• [Work instruction]: Of the lines in the data below, write out exactly those from the one holding "Editing Audio (1130, 1169)" through the one holding "Refuser tout (133, 2508)", both included.

• [Data under study]:
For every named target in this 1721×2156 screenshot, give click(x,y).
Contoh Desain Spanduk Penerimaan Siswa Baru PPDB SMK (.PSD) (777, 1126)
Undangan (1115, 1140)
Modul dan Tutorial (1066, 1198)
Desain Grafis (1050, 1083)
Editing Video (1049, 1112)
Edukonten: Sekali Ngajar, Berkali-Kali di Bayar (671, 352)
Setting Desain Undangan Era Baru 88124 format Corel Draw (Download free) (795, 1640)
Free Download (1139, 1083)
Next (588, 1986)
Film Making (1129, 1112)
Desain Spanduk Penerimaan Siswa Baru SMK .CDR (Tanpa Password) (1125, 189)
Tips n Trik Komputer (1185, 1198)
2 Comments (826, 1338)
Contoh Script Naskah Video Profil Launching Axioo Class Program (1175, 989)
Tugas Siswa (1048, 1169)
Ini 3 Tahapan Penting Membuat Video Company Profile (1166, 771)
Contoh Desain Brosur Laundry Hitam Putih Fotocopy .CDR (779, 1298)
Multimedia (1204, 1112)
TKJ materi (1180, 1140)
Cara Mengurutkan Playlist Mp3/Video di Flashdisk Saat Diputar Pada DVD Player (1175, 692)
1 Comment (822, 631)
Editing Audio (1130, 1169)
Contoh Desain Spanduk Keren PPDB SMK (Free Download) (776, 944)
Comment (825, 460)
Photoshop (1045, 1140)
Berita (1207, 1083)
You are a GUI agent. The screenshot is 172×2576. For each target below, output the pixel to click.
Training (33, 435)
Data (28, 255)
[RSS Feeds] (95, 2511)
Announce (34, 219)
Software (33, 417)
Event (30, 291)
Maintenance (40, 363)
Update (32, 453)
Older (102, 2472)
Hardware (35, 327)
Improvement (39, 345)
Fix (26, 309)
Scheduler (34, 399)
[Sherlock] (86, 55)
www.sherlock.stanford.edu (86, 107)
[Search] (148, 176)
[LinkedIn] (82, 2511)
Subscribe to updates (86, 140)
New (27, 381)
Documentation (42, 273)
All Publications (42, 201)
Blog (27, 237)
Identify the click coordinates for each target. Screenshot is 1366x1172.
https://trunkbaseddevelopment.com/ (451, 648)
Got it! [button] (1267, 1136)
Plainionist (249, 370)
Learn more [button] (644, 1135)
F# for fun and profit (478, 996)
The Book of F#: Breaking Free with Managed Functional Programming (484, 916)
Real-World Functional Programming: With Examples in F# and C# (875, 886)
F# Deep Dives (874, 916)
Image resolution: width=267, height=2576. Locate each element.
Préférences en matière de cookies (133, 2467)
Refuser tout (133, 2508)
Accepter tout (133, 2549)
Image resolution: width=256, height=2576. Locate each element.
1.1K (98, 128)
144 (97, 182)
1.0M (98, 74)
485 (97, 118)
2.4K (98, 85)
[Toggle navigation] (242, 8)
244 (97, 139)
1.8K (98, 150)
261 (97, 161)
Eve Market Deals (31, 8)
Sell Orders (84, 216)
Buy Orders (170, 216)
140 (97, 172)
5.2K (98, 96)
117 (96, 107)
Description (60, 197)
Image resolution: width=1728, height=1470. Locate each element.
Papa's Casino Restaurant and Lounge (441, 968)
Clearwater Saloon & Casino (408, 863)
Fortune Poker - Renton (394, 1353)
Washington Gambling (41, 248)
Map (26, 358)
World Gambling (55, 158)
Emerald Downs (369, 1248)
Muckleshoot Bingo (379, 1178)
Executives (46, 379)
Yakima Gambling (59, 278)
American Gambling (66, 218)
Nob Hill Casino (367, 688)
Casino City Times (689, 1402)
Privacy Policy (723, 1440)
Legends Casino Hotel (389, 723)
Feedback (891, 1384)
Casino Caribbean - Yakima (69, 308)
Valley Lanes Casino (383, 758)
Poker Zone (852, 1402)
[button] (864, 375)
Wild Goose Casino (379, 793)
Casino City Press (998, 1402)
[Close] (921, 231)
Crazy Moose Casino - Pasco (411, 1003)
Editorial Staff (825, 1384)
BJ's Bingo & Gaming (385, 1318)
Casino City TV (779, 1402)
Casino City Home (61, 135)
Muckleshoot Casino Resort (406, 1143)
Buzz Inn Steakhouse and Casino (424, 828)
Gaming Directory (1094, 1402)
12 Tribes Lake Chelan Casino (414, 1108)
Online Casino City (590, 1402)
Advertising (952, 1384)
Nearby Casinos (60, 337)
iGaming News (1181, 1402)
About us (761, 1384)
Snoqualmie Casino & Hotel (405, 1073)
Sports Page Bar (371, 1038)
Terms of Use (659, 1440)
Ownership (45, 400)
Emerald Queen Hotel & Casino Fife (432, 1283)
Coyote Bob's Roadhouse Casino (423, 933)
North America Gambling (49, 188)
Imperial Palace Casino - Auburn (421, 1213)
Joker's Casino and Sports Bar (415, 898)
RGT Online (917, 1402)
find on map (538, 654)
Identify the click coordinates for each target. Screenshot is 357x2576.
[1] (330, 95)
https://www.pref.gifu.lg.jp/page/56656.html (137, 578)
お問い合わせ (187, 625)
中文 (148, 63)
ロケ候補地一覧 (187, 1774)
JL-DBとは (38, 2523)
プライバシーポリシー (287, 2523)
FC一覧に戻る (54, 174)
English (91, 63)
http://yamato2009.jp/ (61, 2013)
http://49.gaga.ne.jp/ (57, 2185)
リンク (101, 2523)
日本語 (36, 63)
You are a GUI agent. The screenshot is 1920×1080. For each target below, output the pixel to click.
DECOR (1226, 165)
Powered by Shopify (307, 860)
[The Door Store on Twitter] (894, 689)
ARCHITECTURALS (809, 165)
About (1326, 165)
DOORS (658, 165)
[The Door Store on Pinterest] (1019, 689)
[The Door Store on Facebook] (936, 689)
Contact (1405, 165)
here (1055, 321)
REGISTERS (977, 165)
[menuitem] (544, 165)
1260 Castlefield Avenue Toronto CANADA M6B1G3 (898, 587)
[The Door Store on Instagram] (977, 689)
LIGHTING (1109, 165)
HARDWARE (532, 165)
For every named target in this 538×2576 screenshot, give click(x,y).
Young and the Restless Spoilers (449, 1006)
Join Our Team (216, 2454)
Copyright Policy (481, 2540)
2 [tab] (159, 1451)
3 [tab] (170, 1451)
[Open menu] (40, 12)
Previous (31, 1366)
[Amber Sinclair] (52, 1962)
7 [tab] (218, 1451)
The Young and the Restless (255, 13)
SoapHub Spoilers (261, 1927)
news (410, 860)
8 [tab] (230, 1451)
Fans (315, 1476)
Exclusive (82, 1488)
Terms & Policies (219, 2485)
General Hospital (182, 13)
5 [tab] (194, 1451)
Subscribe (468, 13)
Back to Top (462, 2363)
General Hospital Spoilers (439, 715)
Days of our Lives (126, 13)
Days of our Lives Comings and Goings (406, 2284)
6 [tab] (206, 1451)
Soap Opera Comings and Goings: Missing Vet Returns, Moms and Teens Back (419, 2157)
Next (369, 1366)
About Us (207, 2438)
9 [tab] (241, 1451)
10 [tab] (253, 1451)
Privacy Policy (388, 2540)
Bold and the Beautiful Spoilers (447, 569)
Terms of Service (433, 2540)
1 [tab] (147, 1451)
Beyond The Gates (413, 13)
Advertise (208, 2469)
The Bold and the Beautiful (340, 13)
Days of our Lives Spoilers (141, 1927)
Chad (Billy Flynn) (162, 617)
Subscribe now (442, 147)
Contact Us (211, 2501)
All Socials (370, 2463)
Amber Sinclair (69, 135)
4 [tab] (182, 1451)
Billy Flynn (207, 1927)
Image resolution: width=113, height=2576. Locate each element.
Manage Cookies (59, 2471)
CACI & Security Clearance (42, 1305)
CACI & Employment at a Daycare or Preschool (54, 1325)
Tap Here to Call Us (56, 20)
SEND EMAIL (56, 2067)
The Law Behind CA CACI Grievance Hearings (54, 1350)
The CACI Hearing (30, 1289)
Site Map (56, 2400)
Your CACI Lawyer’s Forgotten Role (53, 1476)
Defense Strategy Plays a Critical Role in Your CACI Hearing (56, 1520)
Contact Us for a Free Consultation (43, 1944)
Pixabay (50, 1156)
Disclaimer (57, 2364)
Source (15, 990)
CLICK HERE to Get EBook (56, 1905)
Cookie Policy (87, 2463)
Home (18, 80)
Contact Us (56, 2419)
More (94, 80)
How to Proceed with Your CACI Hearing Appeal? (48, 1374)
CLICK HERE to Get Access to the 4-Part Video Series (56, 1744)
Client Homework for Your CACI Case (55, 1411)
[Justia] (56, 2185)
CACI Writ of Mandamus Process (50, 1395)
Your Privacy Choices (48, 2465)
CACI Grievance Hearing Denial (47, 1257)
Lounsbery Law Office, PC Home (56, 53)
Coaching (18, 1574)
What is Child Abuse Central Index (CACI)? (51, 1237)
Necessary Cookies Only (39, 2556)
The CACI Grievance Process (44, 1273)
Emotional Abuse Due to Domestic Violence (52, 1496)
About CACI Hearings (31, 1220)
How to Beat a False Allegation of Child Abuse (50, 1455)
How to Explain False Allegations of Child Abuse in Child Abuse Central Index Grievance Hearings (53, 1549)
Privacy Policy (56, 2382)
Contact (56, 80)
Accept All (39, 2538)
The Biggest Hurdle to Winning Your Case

• [Expected answer]:
Editing Audio (1130, 1169)
Contoh Desain Spanduk Keren PPDB SMK (Free Download) (776, 944)
Comment (825, 460)
Photoshop (1045, 1140)
Berita (1207, 1083)
You are a GUI agent. The screenshot is 172×2576. For each target below, output the pixel to click.
Training (33, 435)
Data (28, 255)
[RSS Feeds] (95, 2511)
Announce (34, 219)
Software (33, 417)
Event (30, 291)
Maintenance (40, 363)
Update (32, 453)
Older (102, 2472)
Hardware (35, 327)
Improvement (39, 345)
Fix (26, 309)
Scheduler (34, 399)
[Sherlock] (86, 55)
www.sherlock.stanford.edu (86, 107)
[Search] (148, 176)
[LinkedIn] (82, 2511)
Subscribe to updates (86, 140)
New (27, 381)
Documentation (42, 273)
All Publications (42, 201)
Blog (27, 237)
Identify the click coordinates for each target. Screenshot is 1366x1172.
https://trunkbaseddevelopment.com/ (451, 648)
Got it! [button] (1267, 1136)
Plainionist (249, 370)
Learn more [button] (644, 1135)
F# for fun and profit (478, 996)
The Book of F#: Breaking Free with Managed Functional Programming (484, 916)
Real-World Functional Programming: With Examples in F# and C# (875, 886)
F# Deep Dives (874, 916)
Image resolution: width=267, height=2576. Locate each element.
Préférences en matière de cookies (133, 2467)
Refuser tout (133, 2508)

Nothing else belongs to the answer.